Hastanenin ana kapısının girişindeki beş altı basamaklı geniş mermer merdiven ve önündeki sokak, en önemli oyun alanımızdı. Caddeden hastane girişine uzanan hafif eğimli yokuş yolun sonundaki merdivenler futbol kalemizdi. Yokuş yüzünden iki de bir aşağılara kaçan topu merdivenlere çarptırıp golü atan, kaleye geçerdi. Oyunun adı “Gol atan kaleye” idi. Annelerimiz çağırana kadar sürerdi oyun. Bazen de, kıyafetleri ve konuşmaları, bizimkilere pek benzemeyen insanların, ağlamalar , ağıtlar içinde, hastaneden ölü çıkardıkları yakınlarını koydukları cenaze arabası gelince biterdi oyun. Karataş Hastanesinin halk arasındaki ismi Musevi Hastanesiydi… Doktor Kabay, hatırlayabildiğim tek isim olsa da doktorların ve hastaların çoğu Museviydi. Cenaze sahiplerinin de çoğu…
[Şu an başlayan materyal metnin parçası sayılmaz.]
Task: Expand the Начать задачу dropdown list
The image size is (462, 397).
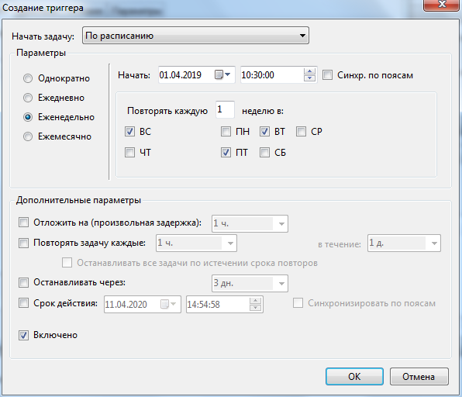Action: point(195,36)
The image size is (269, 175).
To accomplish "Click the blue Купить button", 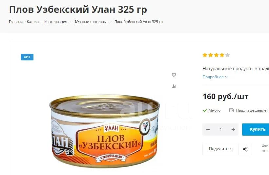I will click(x=256, y=129).
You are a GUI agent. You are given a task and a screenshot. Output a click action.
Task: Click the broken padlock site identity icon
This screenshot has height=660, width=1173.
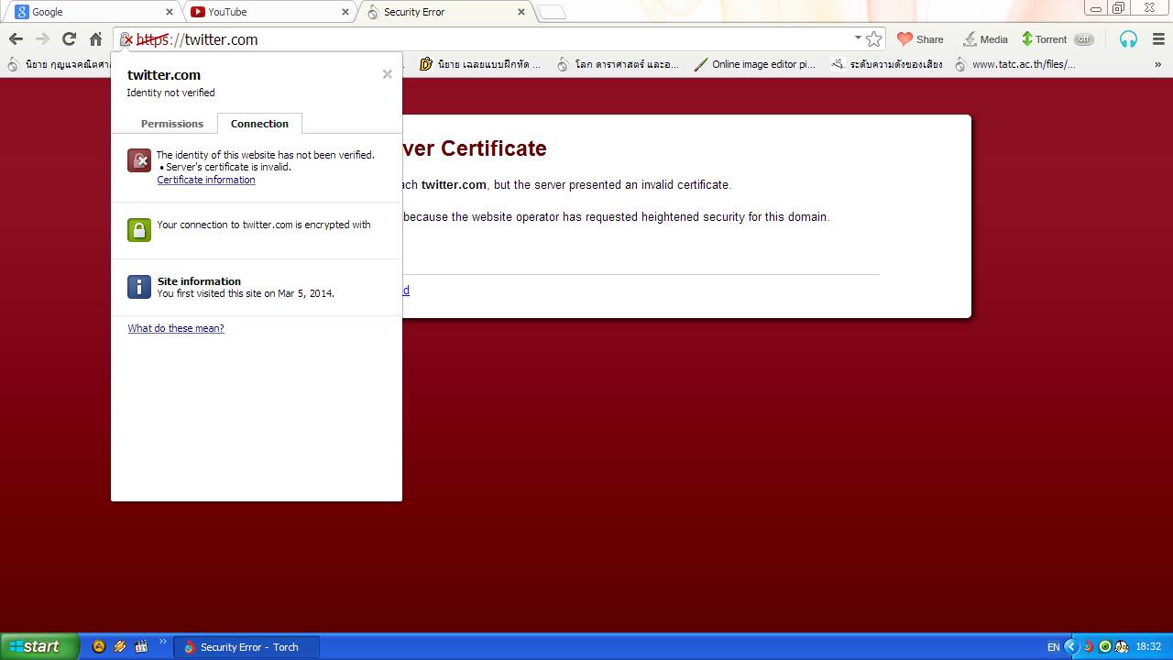126,39
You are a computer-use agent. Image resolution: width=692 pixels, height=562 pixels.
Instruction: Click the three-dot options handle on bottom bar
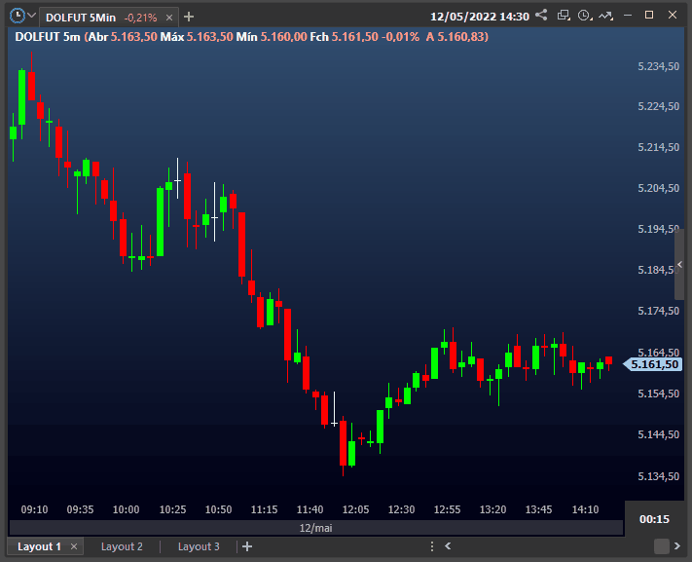click(x=433, y=546)
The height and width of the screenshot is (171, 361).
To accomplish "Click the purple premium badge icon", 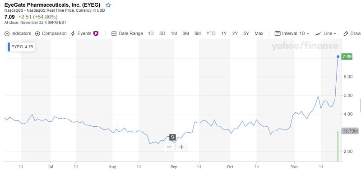I will (x=96, y=33).
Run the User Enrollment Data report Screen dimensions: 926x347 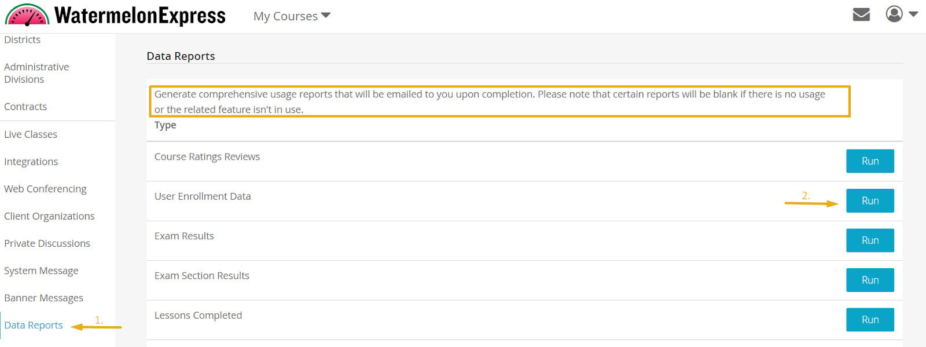click(870, 200)
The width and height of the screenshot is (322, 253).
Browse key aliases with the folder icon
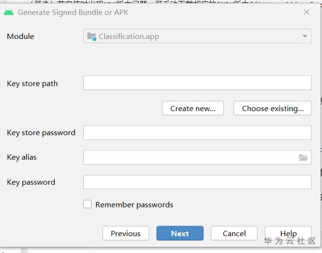(303, 157)
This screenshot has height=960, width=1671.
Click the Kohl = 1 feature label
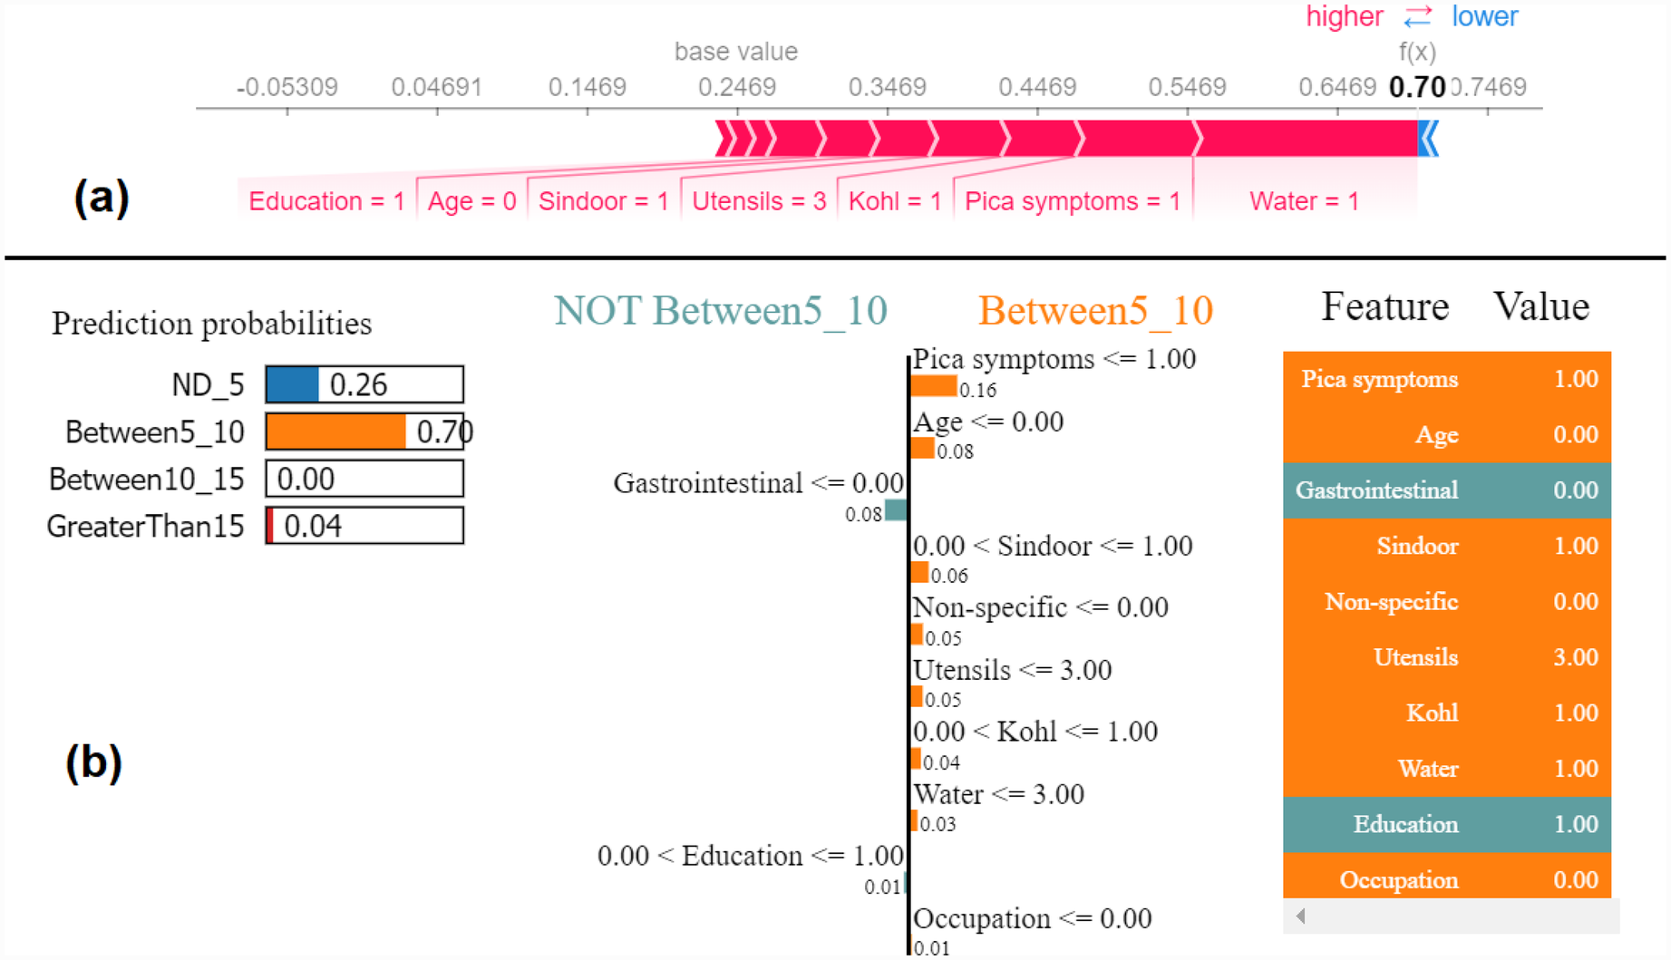pos(894,201)

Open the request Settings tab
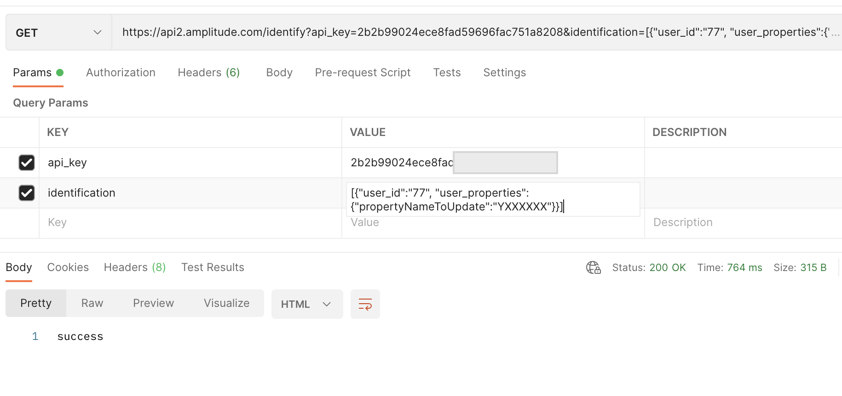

Yaşlı ve kimsesiz Musevilerin kaldığı odalar vardı bir de.Hastanenin üst sokağında yere sıfır, küçük pencereleri vardı bu odaların. Belki içeri bir şey atılmaması, belki de yaşlı Yahudilerin kaçmaması içindi bilemiyorum, pencereler metal tellerle kaplıydı. İçerisi belirli belirsiz seçiliyordu ama özellikle yaşlı Musevi kadınların kaldığı odalardan, hiç susmamacasına şikayet ve yakarış dolu bağırışlar, her gün, her saat, içerdeki öfke ve çaresizliği sokağa yayıyordu.
Bizle ilgisi olmayan, başka dünyanın insanları gibi gelirdi Museviler. Konuşmaları, ürkek tavırları, vatansızlığın yarattığı dayanışma duyguları ile farklı bir cephenin insanları gibiydiler. Musevilere uzak duruşum Matilda teyze ve amcayı tanıyınca sona ermişti. Amca, boynuna astığı tabla üzerindeki iğne, iplik, lastik gibi dikiş malzemelerini pazarda satarak, biraz da yumurta ticareti yapan oğlunun verdiği harçlıkla geçinirdi. Herkes Matilda teyzeye “Madam Matilda” kocasına da “amca” diye seslenirdi. Bu yüzden amcanın adını hiçbir zaman öğrenemedim.
Her akşam Madam Matilda, Aile evinin önünde mangalını yakar, amcanın o gün gittiği pazardan dönüşünü beklerdi. Amca, boynunda tablası ile, 332 sokağın başında görünür, dudağından hiç eksilmeyen şarkılarından birini söylerken başıyla komşularını selamlayarak evin önünde yanan mangalın başına geçerdi. O mangal her zaman yandı ama üzerinde bir şey piştiğini hiç görmedik. Bir süre sonra mangal içeri alınır, amca da içeri girer şarkılarını yüksek sesle söylemeye başlardı. Matilda teyzenin oturduğu Rum evinde buzdolabı yoktu.
Yaz günleri Matilda teyze, sonradan yan komşusu olan anneannemin kapısını çalar farklı şivesiyle buz isterdi. Yardımlaşmalar, selamlaşmalar, farklı inançlardaki insanların dini günlerde birbirlerini kutlamaları, evde pişen yemeğin kokusundan önce bir tabak içinde komşuya ulaştırılan ikramlar, akşam sohbetleri, hoşgörünün ısısıyla yakınlaştırdı insanları hem birbirine. Hem daha insan olmaya.Yıllar sonra Matilda teyzenin ve amcanın birbirinin peşi sıra öldüğünü öğrendim. Amcayı şarkı söylerken anımsamaya çalıştım. Matilda teyzenin buz isteyen kibar sesi duyuldu zamanı delerek.